Action item: The answer should consist of the records below, repeated exactly, and no pictures.

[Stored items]
◇ ◇ ◇ ◇

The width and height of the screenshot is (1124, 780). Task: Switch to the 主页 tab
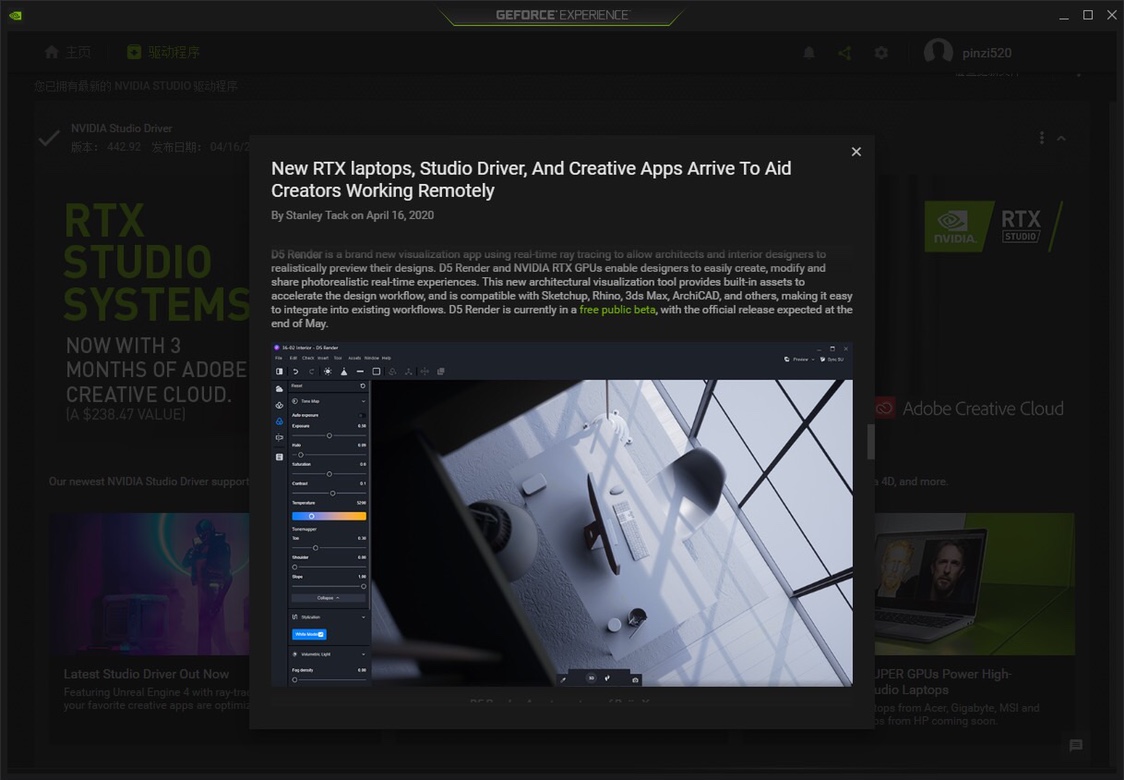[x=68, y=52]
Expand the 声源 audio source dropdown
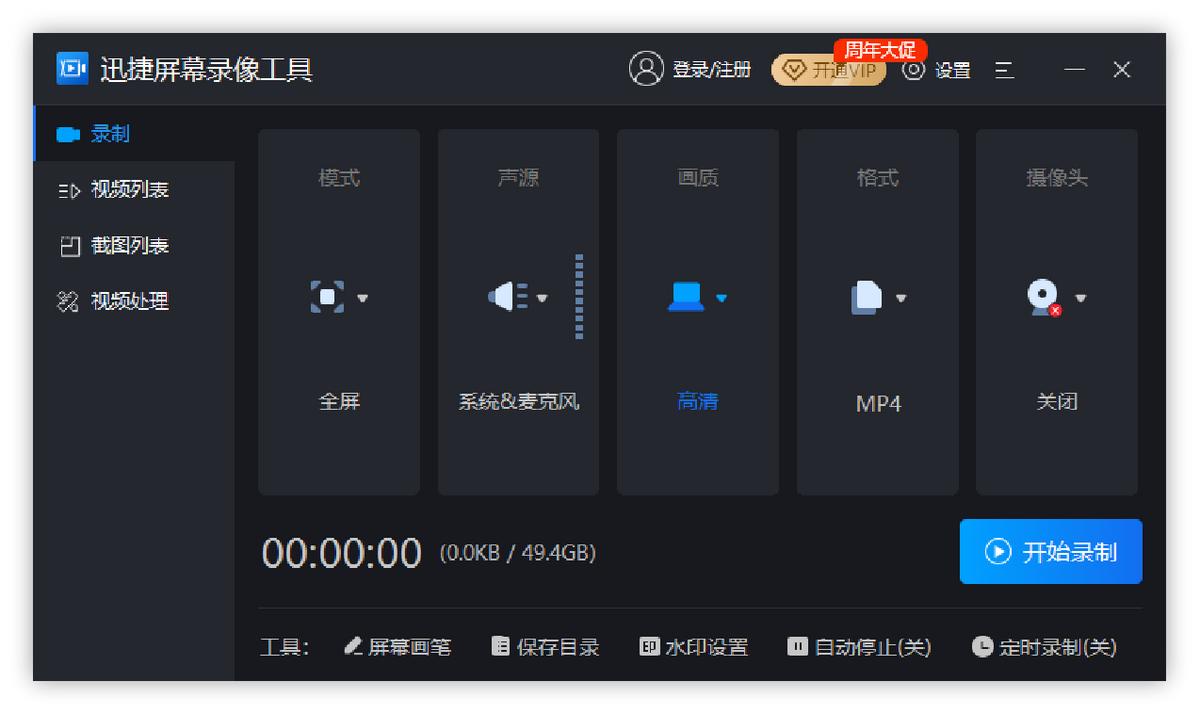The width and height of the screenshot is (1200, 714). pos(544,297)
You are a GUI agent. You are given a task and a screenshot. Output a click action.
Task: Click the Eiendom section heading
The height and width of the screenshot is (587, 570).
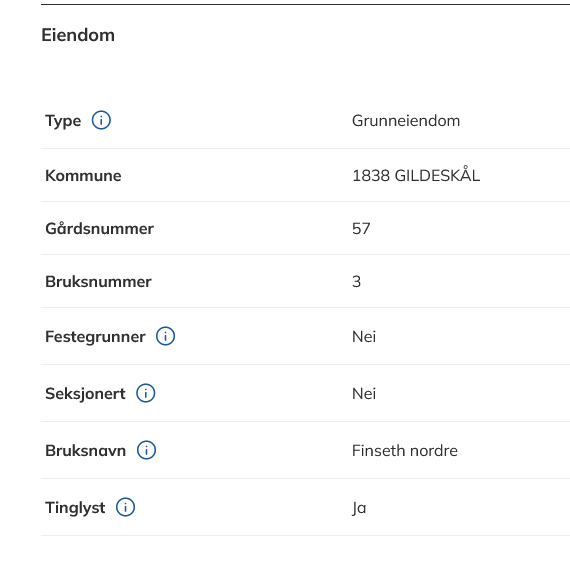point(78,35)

◇ ◇ ◇ ◇

Output for this task:
The width and height of the screenshot is (1124, 780). Task: Switch to the 主页 tab
[x=68, y=52]
Expand the 声源 audio source dropdown
The width and height of the screenshot is (1200, 714). pos(544,297)
You are a GUI agent. You are given a task and a screenshot. Output a click action.
Task: Click the Eiendom section heading
The height and width of the screenshot is (587, 570).
point(78,35)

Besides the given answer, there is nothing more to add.